Murray Bookchin benim akıl hocam, arkadaşım ve yoldaşımdı: 1974'te Sosyal Ekoloji Enstitüsü'nü birlikte kurduk. Yaşamı boyunca Bookchin genellikle vahşi doğada yalnız bir sesti. Daha 1950'lerin başlarında bizi, soldaki ve sağdaki otoriterlik tehlikesi; ekolojik krizin büyüklüğü ve toplumsal kökleri konularında uyardı. 1964'teki küresel ısınma tahminlerinde ileri görüşlüydü. 1970'lerde güneş ve rüzgar enerjisi gibi alternatif teknolojileri desteklerken, sanayileşmiş tarımı da çarpıcı bir şekilde eleştirdi.

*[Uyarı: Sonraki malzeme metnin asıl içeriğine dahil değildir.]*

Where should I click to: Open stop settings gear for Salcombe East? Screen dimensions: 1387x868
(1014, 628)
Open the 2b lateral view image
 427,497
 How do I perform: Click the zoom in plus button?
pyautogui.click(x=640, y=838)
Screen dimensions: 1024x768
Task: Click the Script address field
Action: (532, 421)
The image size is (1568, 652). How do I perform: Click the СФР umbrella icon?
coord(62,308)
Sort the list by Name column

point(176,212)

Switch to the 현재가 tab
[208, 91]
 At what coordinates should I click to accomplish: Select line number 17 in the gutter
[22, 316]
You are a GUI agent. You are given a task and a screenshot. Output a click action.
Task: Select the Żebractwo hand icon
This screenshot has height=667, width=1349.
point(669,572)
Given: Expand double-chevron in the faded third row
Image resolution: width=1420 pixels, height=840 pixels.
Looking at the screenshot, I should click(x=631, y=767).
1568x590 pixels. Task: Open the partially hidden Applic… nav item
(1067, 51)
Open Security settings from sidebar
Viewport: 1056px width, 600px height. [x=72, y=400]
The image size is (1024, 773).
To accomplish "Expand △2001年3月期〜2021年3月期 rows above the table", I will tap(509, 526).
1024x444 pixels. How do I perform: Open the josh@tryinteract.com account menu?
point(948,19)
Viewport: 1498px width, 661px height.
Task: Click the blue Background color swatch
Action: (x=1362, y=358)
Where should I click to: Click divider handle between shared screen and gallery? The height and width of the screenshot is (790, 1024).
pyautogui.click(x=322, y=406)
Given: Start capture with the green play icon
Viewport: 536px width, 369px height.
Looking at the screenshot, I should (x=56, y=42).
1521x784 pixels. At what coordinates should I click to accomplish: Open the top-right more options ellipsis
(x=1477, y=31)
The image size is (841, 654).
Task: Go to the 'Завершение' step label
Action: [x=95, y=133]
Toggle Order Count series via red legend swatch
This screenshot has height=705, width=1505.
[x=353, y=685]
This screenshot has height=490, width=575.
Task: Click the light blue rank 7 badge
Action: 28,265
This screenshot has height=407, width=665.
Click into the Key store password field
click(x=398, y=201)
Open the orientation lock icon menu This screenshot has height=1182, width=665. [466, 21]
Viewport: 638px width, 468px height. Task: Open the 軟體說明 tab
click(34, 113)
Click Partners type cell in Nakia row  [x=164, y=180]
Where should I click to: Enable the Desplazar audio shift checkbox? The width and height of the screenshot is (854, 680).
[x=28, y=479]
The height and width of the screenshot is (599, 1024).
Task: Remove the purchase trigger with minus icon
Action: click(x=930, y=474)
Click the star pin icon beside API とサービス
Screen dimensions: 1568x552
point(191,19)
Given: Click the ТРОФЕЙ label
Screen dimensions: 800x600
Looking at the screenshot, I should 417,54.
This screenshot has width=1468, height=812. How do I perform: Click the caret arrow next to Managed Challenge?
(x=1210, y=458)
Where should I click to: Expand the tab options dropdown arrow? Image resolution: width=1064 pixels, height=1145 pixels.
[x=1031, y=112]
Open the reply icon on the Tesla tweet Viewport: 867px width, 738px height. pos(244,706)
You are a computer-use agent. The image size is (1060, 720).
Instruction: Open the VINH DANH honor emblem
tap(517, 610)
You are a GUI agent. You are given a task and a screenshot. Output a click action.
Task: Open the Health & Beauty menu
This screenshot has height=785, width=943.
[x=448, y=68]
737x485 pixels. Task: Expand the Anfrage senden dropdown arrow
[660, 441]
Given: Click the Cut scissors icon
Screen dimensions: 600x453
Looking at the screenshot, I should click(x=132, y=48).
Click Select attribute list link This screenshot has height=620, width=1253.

1981'de yayınlanan başyapıtı Özgürlüğün Ekolojisi, hiyerarşinin diyalektik ortaya çıkışını; ve onun çözülmesine yönelik olarak yeni bir ekolojik duyarlılığın ve geliştirilen özgürlükçü yapılarla desteklenerek ve pekiştirilerek ekolojik bir toplumun ortaya çıkış potansiyelini irdeleyen en kapsamlı yapıt olmaya devam ediyor.

Yaşamı boyunca bu konuları ve diğerlerini araştıran 25 kitap ve sayısız makale yazdı. O, tüm enerjisini toplumumuzu dönüştürmeye adayan gerçek bir devrimciydi. Bu dönüşümü başarmak için siyasi bir strateji olarak liberter yerel yönetimcilik fikirlerini (komünalizm ve demokratik konfederalizm olarak da bilinir) geliştirdi.

Bookchin'in çalışması Ernst Bloch'un "Umut İlkesi" olarak adlandırdığı şeyi temsil ediyor ve bence bu onun en büyük mirası. Çalışmaları, uzun yıllar boyunca dünyanın her yerinden insanları eğitmeye ve ilham vermeye devam edecek.



Brian Morris
Londra Üniversitesi, Goldsmiths College'da emekli antropoloji profesörü.

Bookchin, Kropotkin gibi, önemli ölçüde bir ahlak filozofuydu. Dolayısıyla, tasavvur ettiği toplum türü, etik sosyalizmin bir ifadesidir. Bookchin, etik bir duruşun onaylanmasının, anlamlı bir toplumun ve bir benlik duygusunun geri kazanılması için temel olduğunu vurguladı.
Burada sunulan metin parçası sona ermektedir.